The expected output is an exact copy of each line from the line with "You are a GUI" through the end of the data below, with no pictures in it.

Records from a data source
= = = =
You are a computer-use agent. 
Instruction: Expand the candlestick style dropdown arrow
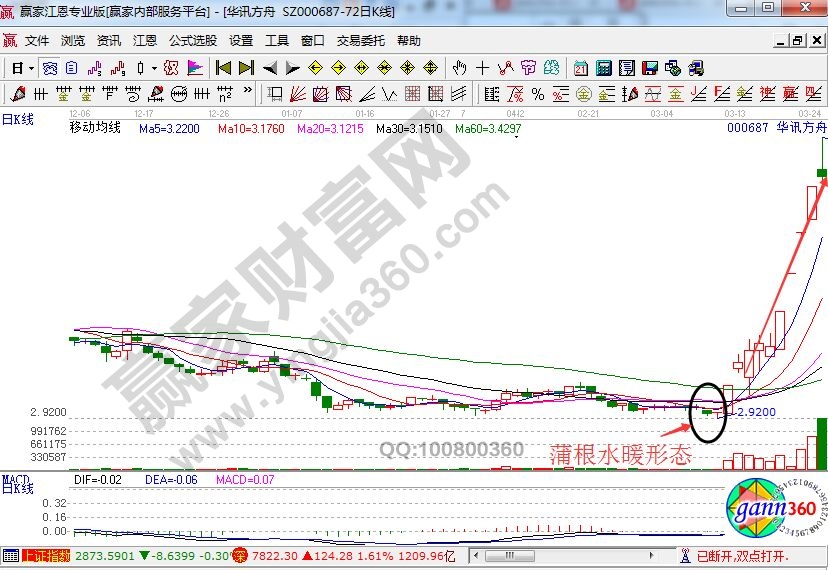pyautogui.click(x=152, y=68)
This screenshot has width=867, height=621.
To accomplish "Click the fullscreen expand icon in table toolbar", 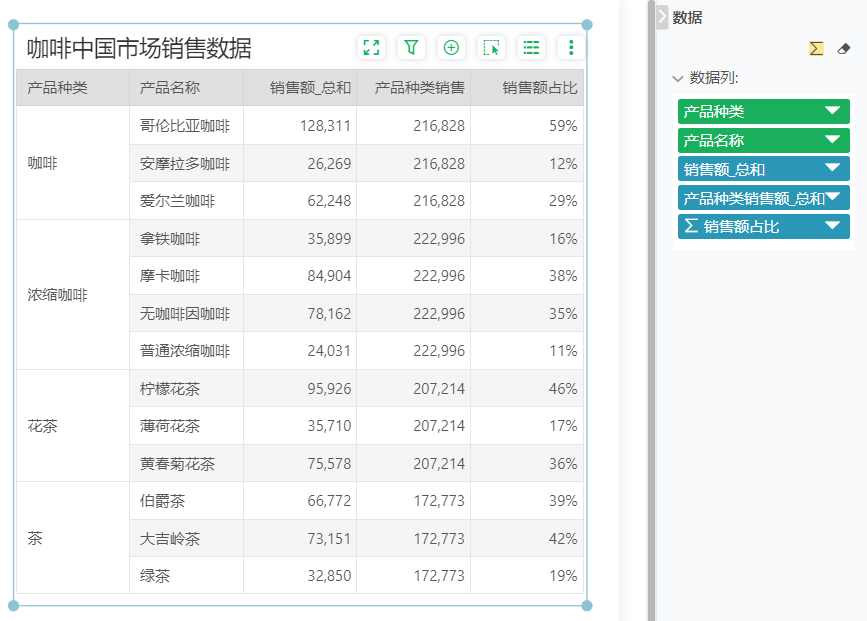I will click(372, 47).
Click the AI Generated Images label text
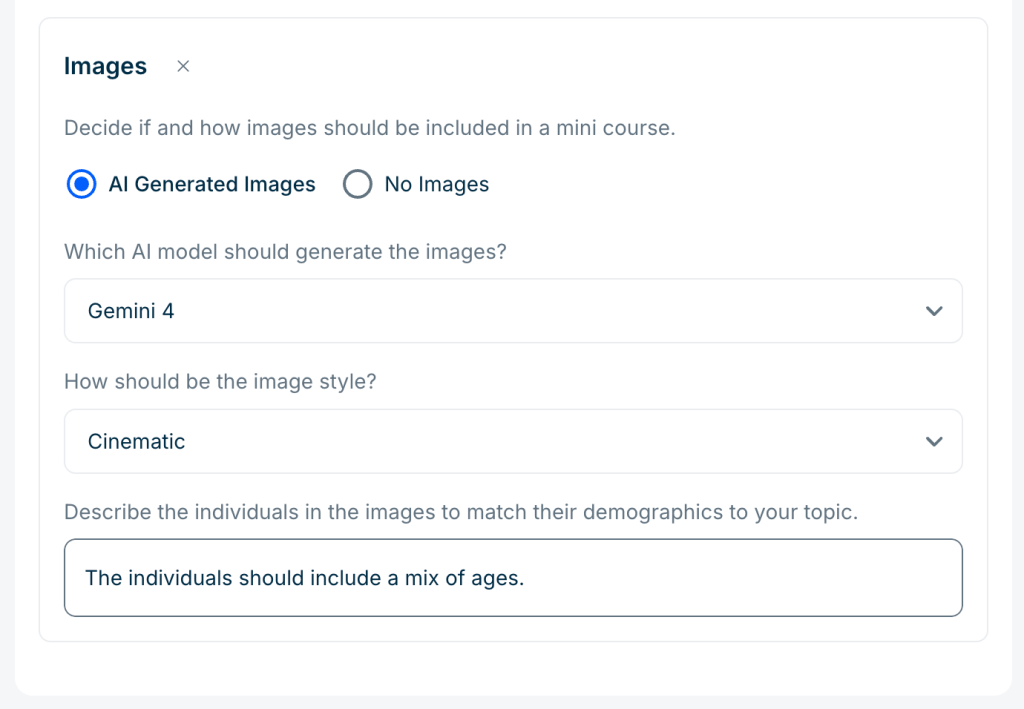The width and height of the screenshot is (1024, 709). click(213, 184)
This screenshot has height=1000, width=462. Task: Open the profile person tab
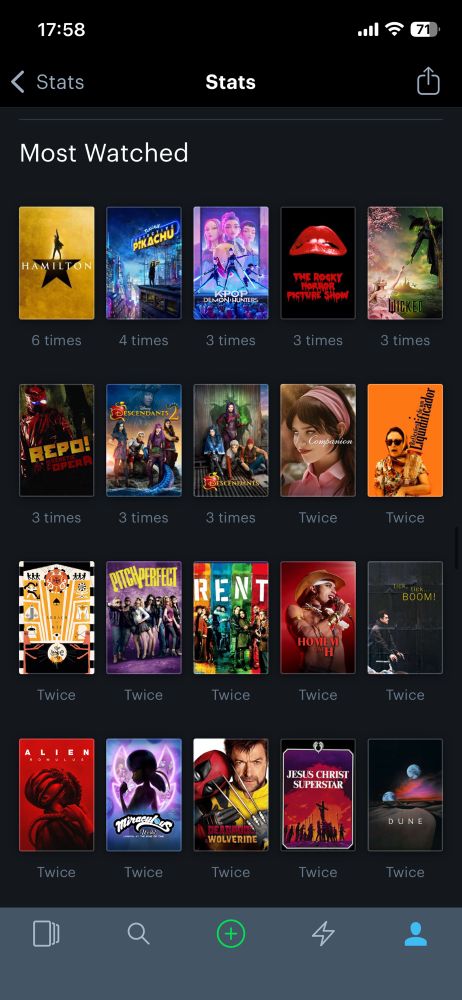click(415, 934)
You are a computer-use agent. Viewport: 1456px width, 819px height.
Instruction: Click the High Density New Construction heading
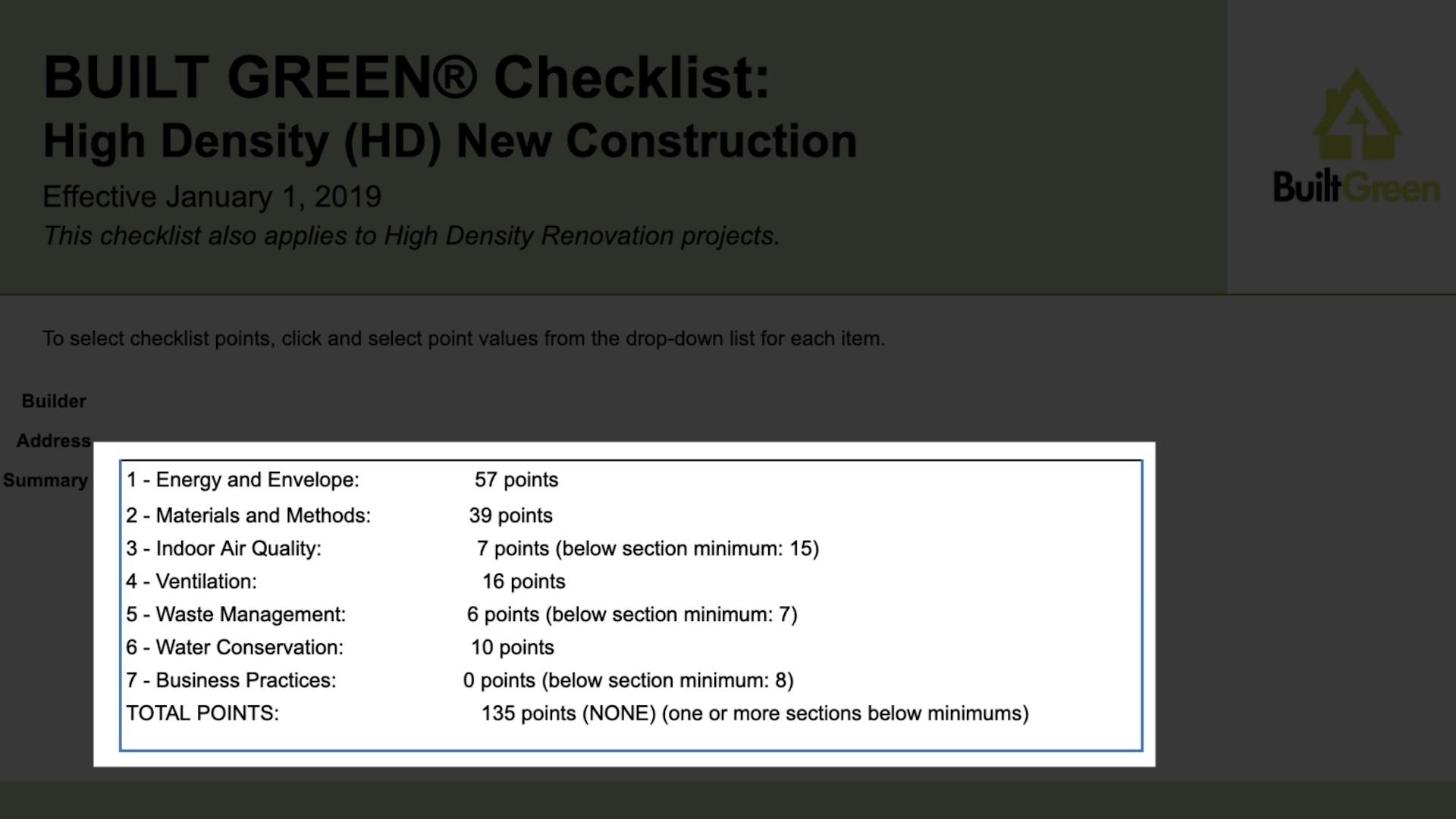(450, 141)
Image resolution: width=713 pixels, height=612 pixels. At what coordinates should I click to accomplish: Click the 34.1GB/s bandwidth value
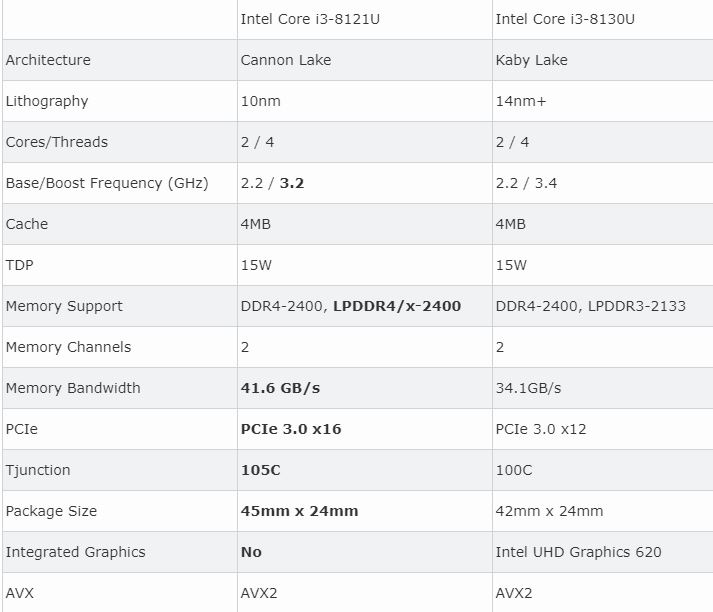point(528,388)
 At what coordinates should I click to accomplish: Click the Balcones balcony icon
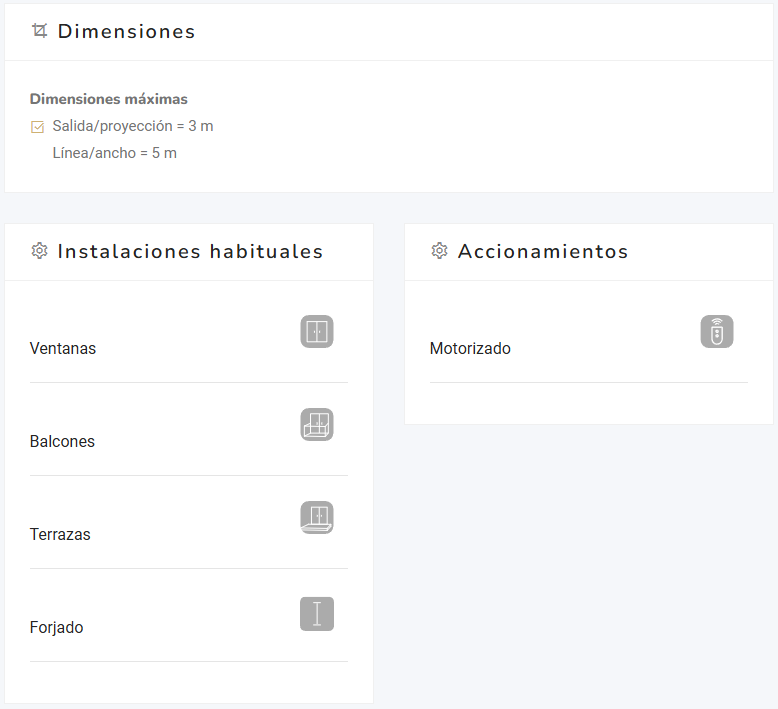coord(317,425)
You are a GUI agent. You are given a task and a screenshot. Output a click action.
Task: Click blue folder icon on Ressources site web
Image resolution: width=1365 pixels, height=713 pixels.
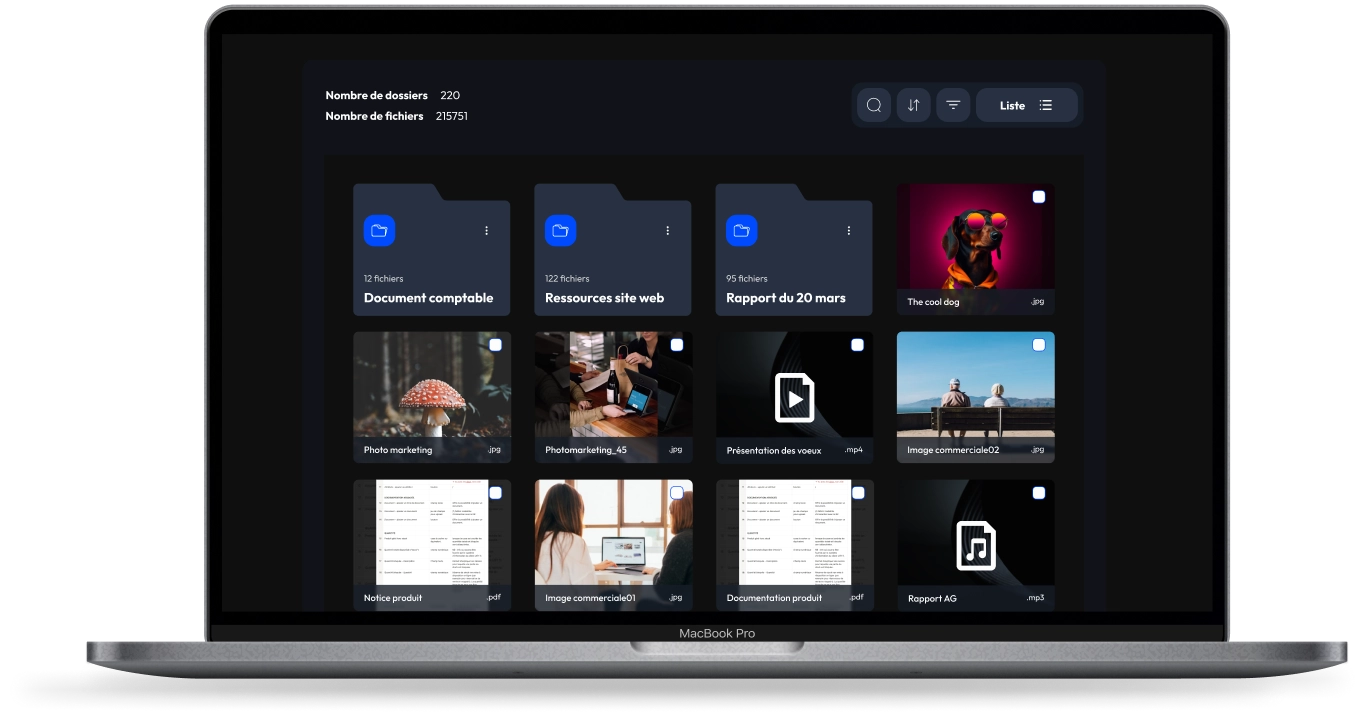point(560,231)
= = = =
Solution to the problem:
You are a GUI agent. You are given a task and a screenshot. Output a click action.
Task: Click blue folder icon on Ressources site web
Image resolution: width=1365 pixels, height=713 pixels.
point(560,231)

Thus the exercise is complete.